THE popular but controversial television reality show Big Brother Africa returns on Sunday under the title The Revolution.
But the show where cameras literally eavesdrop on contestants' lives for over 91 days during their confinement to one house will be without the popular Shower Hour.
This is the show that made celebrities out of Munyaradzi Chidzonga, Bertha Zakeyo and Tapuwa Mhere who represented Zimbabwe in the past.
It is also a show that left some seething with anger following Chidzonga's antics in the house after he had sex with housemate Tawana from Botswana.
Mhere had the conservative Zimbabweans lashing out at her for undressing during the shower hour while Zakeyo's Christian values were questioned because of her foul language.
The new housemates, who are yet to be unveiled, will not have to worry about the whole of Africa watching while they bath.
That segment will be edited out of the programme in a move that must have been influenced by complaints from viewers who demanded a programme that can be enjoyed by a family.

= Tasks for this exercise =
1 - Copy the Big Brother Africa article word for word, starting at "Mhere had the" and ending at "her foul language.".
2 - In the Big Brother Africa article, what title does the returning show carry?
3 - Continue the Big Brother Africa article past its last sentence.
The lines after this come from a different source.

= Records shown =
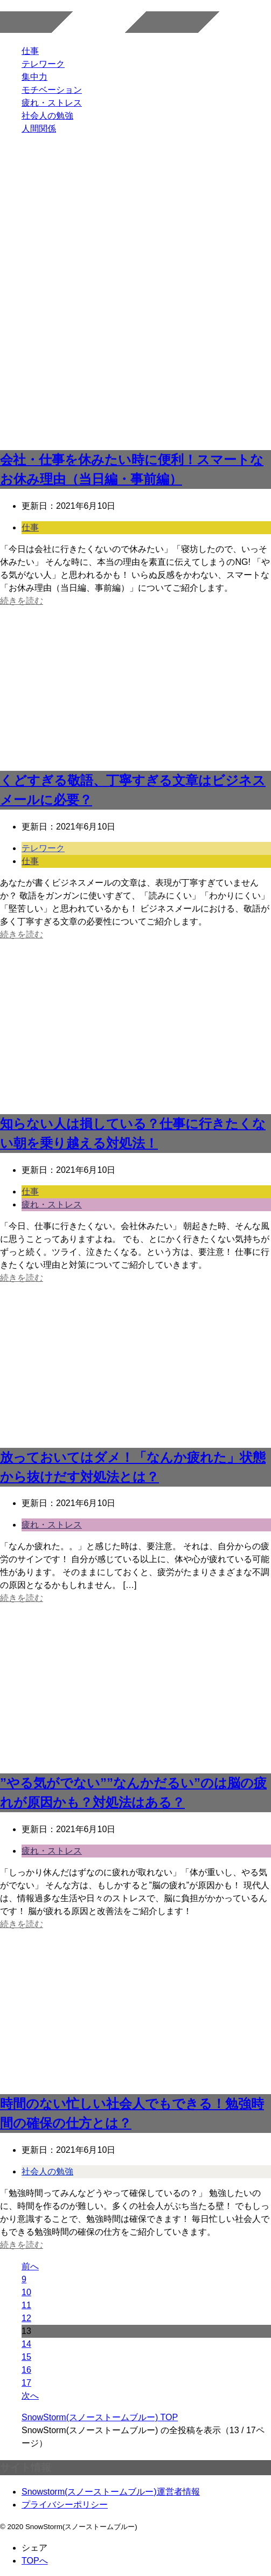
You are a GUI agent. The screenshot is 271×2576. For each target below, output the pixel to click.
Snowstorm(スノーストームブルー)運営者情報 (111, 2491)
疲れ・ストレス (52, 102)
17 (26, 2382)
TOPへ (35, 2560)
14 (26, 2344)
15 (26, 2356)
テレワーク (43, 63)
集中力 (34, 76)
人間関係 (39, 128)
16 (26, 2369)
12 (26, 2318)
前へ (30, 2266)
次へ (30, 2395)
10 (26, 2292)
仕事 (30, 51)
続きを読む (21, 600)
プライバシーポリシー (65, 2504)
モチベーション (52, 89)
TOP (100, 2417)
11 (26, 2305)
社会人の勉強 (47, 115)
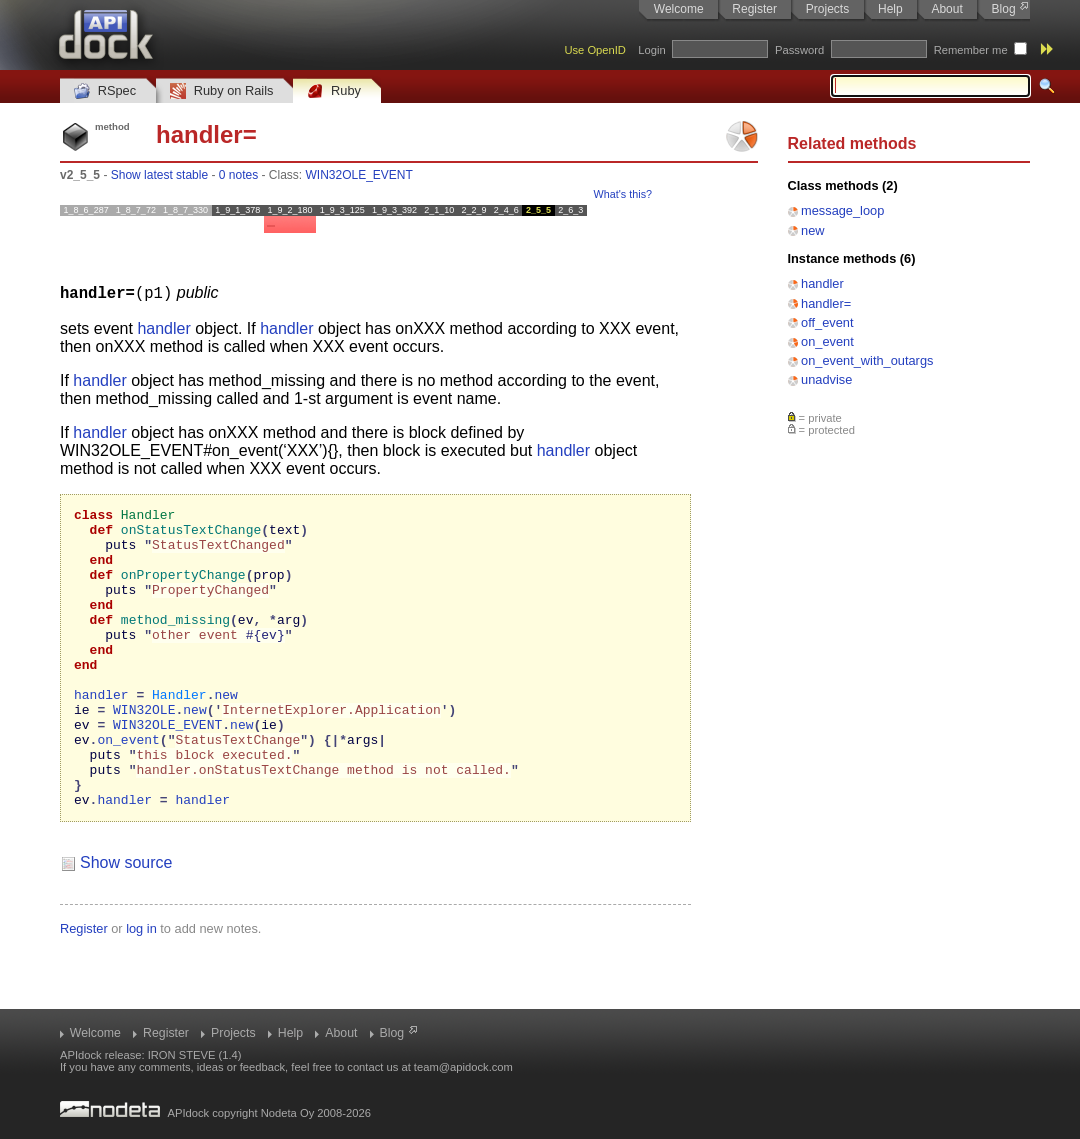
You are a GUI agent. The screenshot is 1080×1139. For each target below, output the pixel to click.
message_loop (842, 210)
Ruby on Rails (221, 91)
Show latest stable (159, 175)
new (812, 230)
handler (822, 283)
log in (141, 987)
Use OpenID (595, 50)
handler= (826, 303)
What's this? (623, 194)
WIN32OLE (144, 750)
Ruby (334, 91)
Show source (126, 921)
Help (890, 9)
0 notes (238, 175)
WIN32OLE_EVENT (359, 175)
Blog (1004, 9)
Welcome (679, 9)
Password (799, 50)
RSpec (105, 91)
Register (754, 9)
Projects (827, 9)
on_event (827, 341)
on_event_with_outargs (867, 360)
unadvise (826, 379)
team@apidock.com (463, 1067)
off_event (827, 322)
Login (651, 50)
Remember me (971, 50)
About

--

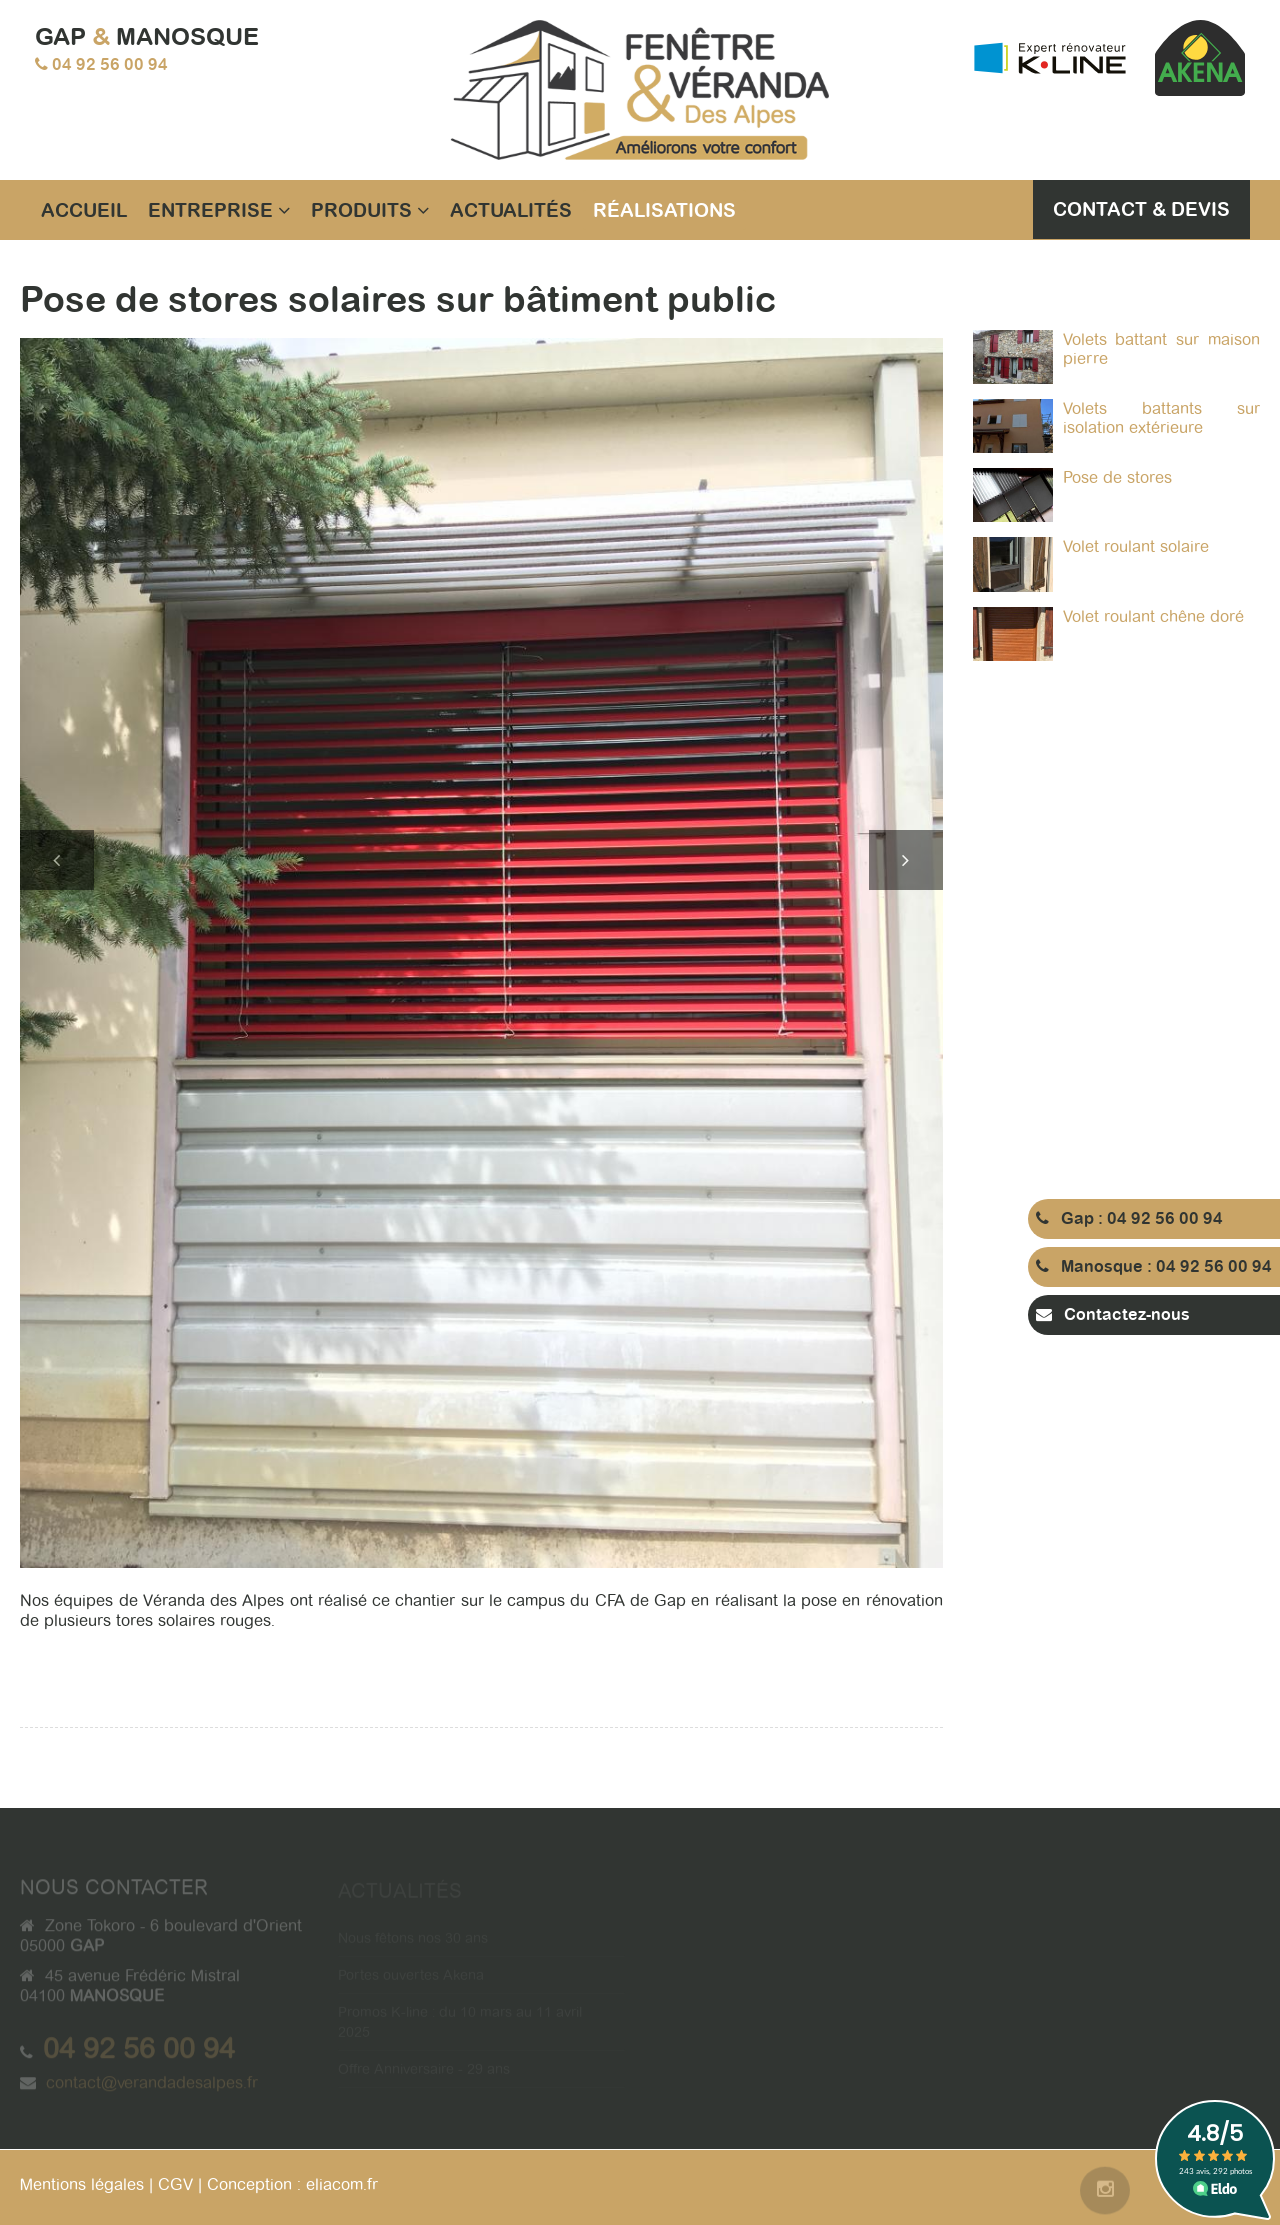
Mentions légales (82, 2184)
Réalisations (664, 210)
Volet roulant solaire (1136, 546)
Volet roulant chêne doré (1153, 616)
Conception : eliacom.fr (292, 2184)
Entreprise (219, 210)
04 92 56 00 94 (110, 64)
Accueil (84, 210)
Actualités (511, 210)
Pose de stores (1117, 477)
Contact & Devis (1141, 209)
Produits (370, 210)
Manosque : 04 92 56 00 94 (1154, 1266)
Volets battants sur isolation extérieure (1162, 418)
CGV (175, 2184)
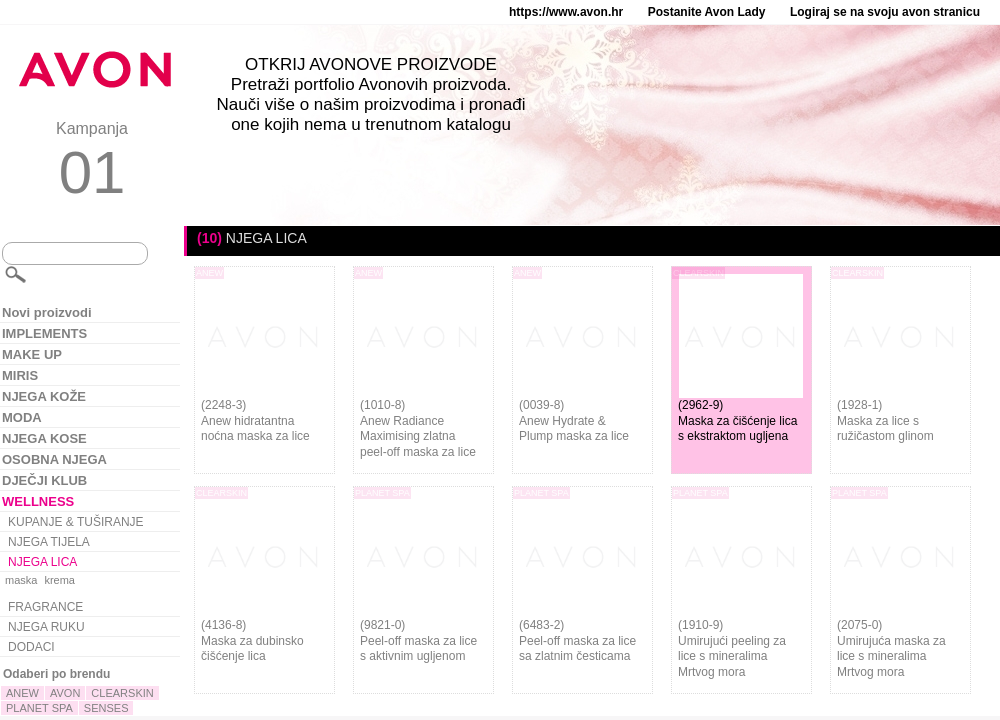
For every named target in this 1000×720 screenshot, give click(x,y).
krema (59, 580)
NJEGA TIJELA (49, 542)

---

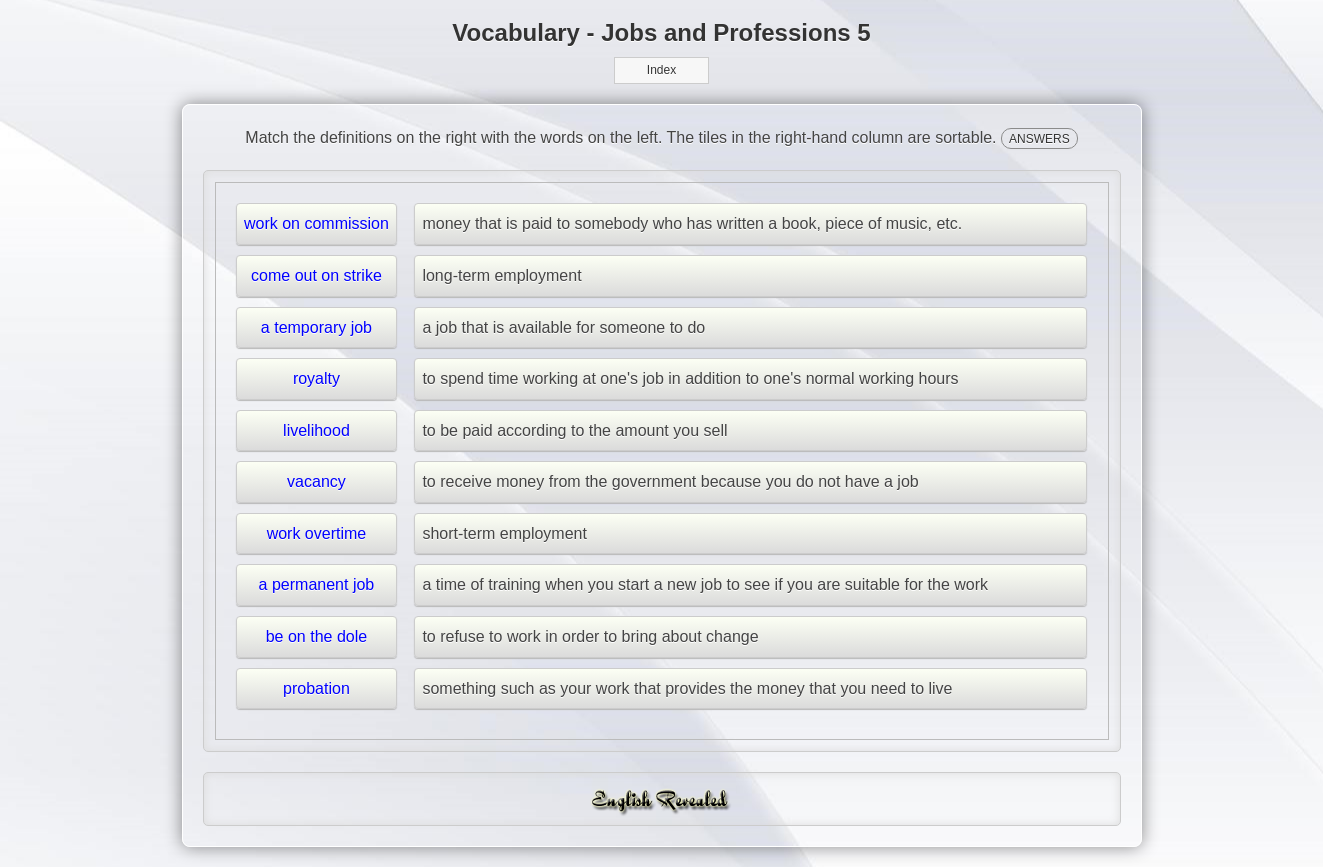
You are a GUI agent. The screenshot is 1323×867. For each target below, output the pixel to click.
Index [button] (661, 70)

= Answers by task =
1 -
Mhere had the conservative Zimbabweans lashing out at her for undressing during the shower hour while Zakeyo's Christian values were questioned because of her foul language.

2 - The Revolution.

3 -
In Big Brother Africa 3, Shower Hour was not screened regularly on DStv channel 198.
Endemol, the producers of the reality show simply said of the current show: "Big Brother Africa will not include Shower Hour."
There are 14 participating countries namely Angola, Botswana, Ethiopia, Ghana, Malawi, Mozambique, Namibia, Nigeria, Kenya, South Africa, Uganda, Tanzania, Zambia and Zimbabwe.
Multichoice Africa which provides subscription services to the multi-channel digital pay-TV product DStv said: "The countries participating in Big Brother Africa: The Revolution were selected using two main criteria -- their large DStv subscriber base and the general response from audiences in these countries to previous editions of Big Brother Africa."
It is exciting that old rules concerning "conspiracy in the house" have been scrapped and housemates can now form alliances and discuss their game strategy openly.
"Even the voting in the new season is set to undergo a complete transformation.
"This year audiences will be asked to vote for the housemates they want to see remain in the series rather than the housemates they want to see leave the series.
"So it's all about being positive and keeping the great players in the game," a statement from Endemol said.
With 40 cameras and 100 microphones in the house, almost twice as many as on seasons one, two and three, the show promises to be interesting this season.
The show will run for 91 days.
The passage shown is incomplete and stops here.